Steamy warmth envelopes Sam Alexander on the outskirts of Canberra as he tightens a girth strap and steels himself for a wet spongy saddle.
On average, only three people a year finish the 5330-kilometre journey he's on, from one end of eastern Australia to the other.
This is the 24-year-old medical student's first break from text books since high school. Three weeks before getting into the saddle he broke in two bay geldings, Ranger and Laddie who are on the ride with his chestnut mare Marda.
Moonlit trails and snowy peaks have led them through lean times in the high country. So they're on a break near Canberra where the horses are regaining weight in a lush paddock at Hall.
Mr Alexander says managing them and understanding their psychology are his biggest challenge.
In brumby country he discovered Marda was in season and ready to push her luck with his portable electric fencing.
''Just as I was making my way into Canberra … and stuck in a freak snow storm, the electric charger died.''
In -10 degrees and his pyjamas, picturing between 150 to 200 brumbies he'd seen lately, he'd got up and out of his tent seven times in the night to retrieve the horses.

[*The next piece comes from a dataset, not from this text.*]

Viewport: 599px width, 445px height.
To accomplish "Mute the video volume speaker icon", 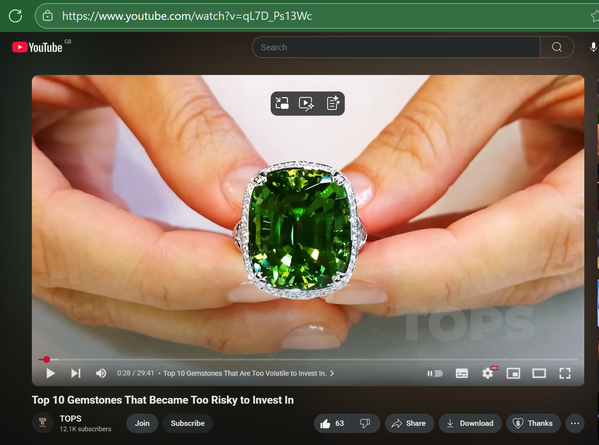I will click(101, 373).
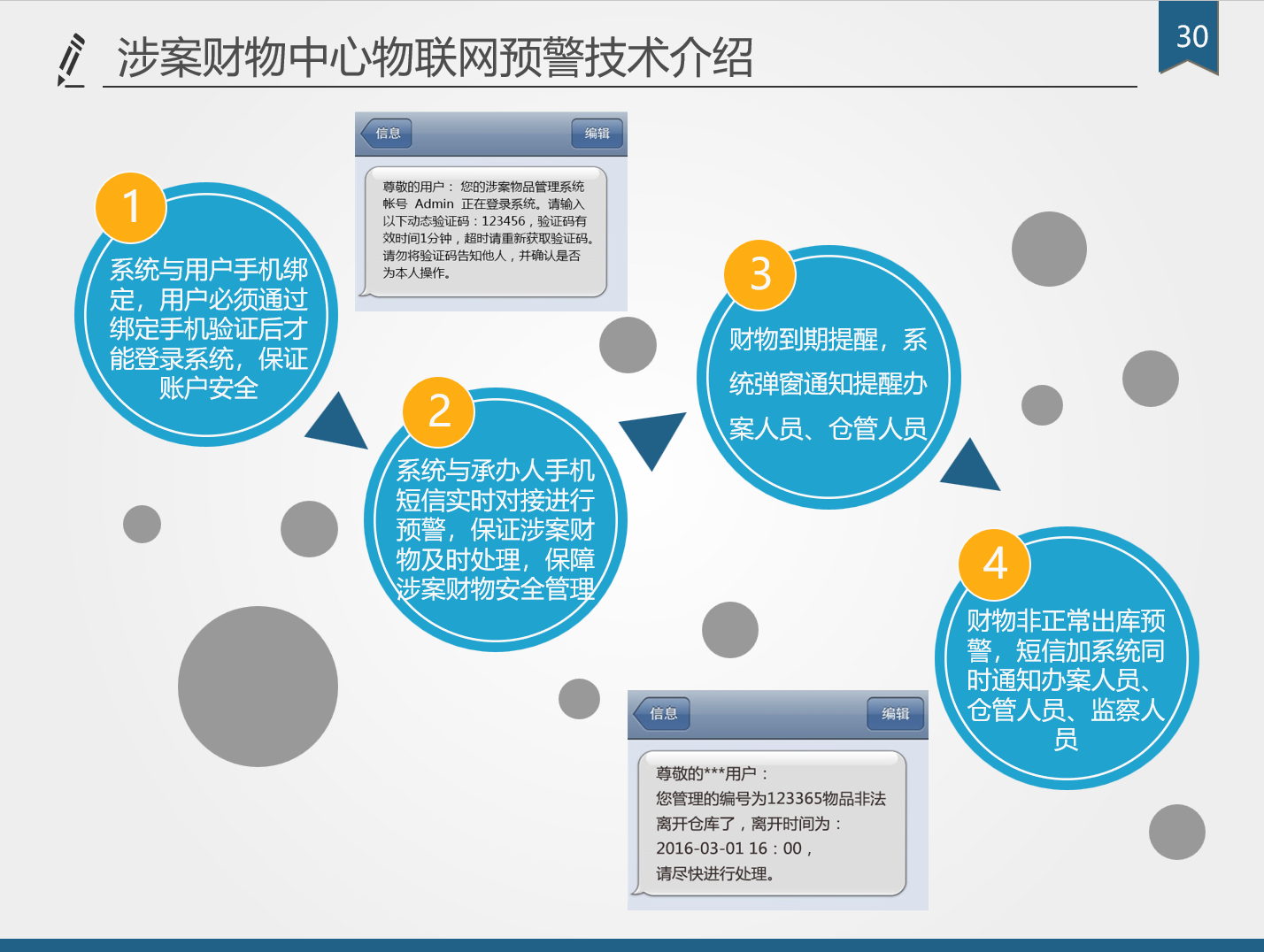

The trail's voluntary chairman, Mick Jacomas, said five people were currently on the course, which runs from Healesville, Victoria, to Cooktown in far north Queensland.
Many people tackle the trail on bikes, horses or foot in sections at a time. They include Canberra Airport owner Terry Snow.
One man had been on and off it for four years, some went for weekends at a time, while another couple, Craig and Shirley, of Queensland, had just finished it after five years.
Mr Alexander met Craig and Shirley three days after he had started.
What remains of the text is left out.